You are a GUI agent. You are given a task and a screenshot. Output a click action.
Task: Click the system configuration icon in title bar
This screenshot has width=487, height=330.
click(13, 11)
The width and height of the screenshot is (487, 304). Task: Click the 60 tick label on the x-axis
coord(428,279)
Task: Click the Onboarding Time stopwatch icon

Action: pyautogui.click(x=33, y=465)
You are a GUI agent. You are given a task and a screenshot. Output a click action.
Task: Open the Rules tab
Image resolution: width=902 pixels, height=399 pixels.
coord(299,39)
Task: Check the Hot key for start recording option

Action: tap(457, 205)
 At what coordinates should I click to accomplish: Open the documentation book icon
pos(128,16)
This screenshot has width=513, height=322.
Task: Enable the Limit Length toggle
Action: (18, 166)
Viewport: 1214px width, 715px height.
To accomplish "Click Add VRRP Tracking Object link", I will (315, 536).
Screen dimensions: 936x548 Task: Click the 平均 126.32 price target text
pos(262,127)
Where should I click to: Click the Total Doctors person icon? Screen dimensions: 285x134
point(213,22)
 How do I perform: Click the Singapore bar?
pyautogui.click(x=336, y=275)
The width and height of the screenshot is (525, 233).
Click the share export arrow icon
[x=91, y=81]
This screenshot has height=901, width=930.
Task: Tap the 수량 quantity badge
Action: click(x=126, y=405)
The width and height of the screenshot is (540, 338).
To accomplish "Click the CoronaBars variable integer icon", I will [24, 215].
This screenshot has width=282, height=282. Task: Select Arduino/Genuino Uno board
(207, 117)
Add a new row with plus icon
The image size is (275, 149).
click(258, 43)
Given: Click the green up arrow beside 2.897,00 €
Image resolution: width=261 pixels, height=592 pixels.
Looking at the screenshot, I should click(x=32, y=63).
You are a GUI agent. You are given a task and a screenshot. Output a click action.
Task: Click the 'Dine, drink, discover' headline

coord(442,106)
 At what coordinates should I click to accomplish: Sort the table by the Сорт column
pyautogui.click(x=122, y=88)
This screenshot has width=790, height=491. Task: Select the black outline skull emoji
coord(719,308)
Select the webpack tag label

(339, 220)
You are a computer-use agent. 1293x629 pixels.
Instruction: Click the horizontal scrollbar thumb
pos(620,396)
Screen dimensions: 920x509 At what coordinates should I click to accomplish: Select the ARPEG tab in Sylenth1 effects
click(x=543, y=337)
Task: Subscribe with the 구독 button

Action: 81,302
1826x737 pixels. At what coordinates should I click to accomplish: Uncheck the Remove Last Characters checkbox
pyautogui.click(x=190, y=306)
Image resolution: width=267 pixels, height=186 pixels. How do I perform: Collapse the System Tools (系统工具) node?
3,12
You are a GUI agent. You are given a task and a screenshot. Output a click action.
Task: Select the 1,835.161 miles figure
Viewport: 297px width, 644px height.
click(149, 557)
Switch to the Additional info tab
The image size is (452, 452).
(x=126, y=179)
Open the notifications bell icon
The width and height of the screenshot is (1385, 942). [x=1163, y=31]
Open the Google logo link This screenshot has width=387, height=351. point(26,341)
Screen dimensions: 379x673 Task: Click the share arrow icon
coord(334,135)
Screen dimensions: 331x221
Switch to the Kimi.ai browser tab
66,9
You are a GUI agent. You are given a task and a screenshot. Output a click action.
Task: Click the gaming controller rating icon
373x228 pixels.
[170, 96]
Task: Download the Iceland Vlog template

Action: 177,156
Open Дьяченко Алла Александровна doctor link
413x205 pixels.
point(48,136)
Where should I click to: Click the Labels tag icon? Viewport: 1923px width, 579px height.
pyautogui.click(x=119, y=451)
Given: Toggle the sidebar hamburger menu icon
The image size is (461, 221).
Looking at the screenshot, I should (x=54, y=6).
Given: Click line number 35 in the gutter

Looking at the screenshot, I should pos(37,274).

Task directions = What's needed is a word-for-word copy of the lines from the one holding "The image size is (461, 221)." through the final line of the data.

Result =
The image size is (461, 221).
Looking at the screenshot, I should (x=54, y=6).
Given: Click line number 35 in the gutter

Looking at the screenshot, I should pos(37,274).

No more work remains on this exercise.